Patrick Moore added a comment - 03/Oct/06 07:16 PM
I filed this because the code didn't detect this error and because this would result in quiet data corruption. It is only by pure luck that I happened to discover this issue.

And .. no it is not 'obvious' that this would cause a problem. Hibernate seems to be smart and in many cases it will quietly add a column if needed to manage a collection. In this case I was fully expecting that it would add such a column to enforce the relationship.

I would suggest that the one-to-one mapping result in an added column to enforce the 1-1 relationship.

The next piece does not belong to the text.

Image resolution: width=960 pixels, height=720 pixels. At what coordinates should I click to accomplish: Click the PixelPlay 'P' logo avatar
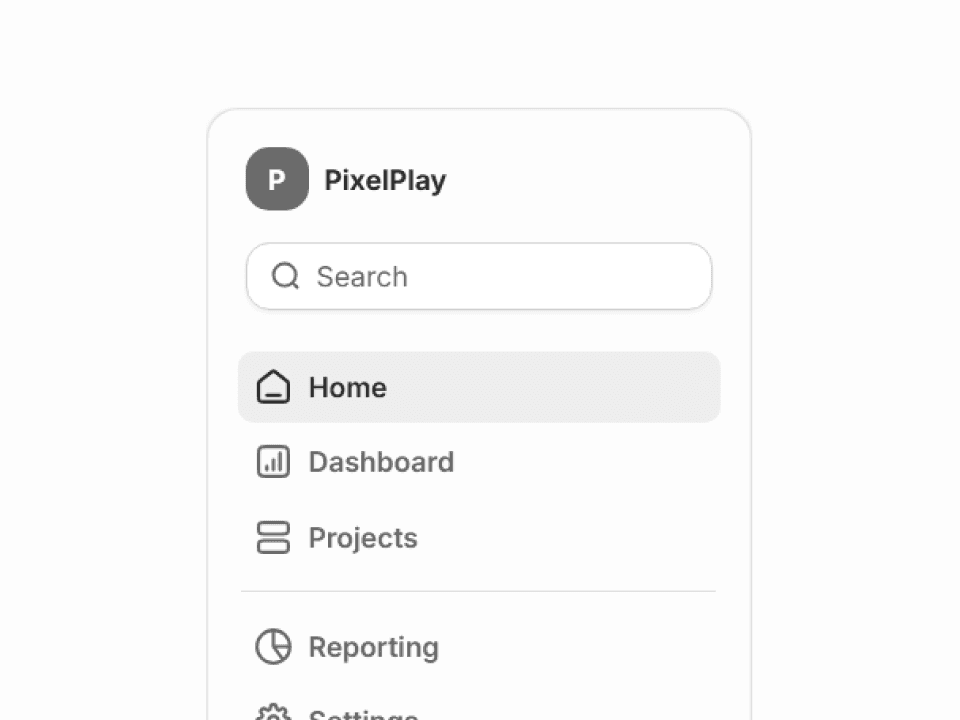(276, 179)
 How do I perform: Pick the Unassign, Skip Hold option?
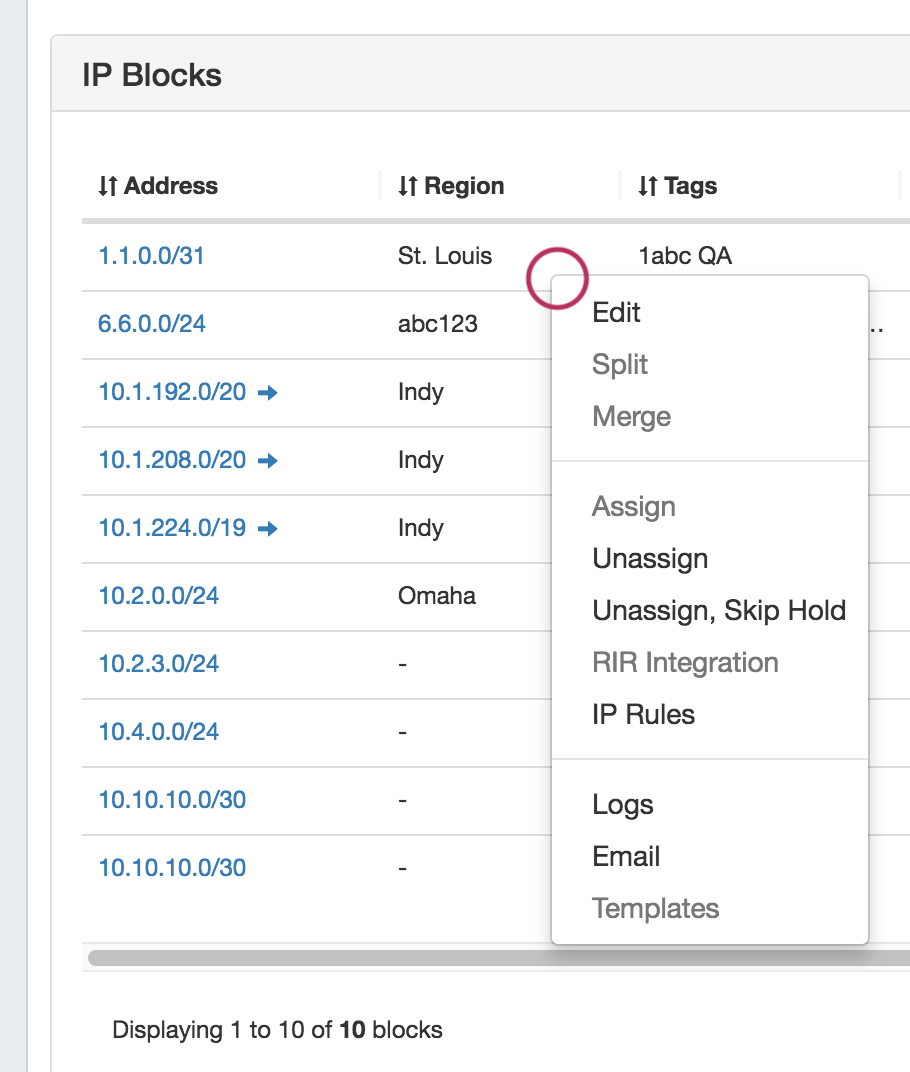[x=719, y=611]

It is always possible to turn off this as default behavior by using the property-ref attribute.

Patrick Moore added a comment - 03/Oct/06 07:21 PM
... I should add I spent a hours tying to figure out why my data was completely corrupted. It was not obvious that the problem was related to the database order of the data!

Concider it a testiment to Hibernate -- that I spent a large amount time assuming that I had some programming bug :-)

Christian Bauer added a comment - 03/Oct/06 07:25 PM
Rejecting this. Please read again what I wrote (has nothing to do with magic database constraints). It should be obvious that Hibernate can not enforce all mappings to be "correct". Yours are wrong.

Patrick Moore added a comment - 03/Oct/06 08:00 PM
This is not a case of trying to protect against all bad choices. This is a case of stopping the user from trying to define something that is clearly *incorrect* and shooting themselves in the foot. (And data corruption is a pretty big hole).

I am only suggesting making it so that the definition would fail on an 'obviously' wrong configuration. If it is obviously wrong, shouldn't Hibernate by default refuse to accept it?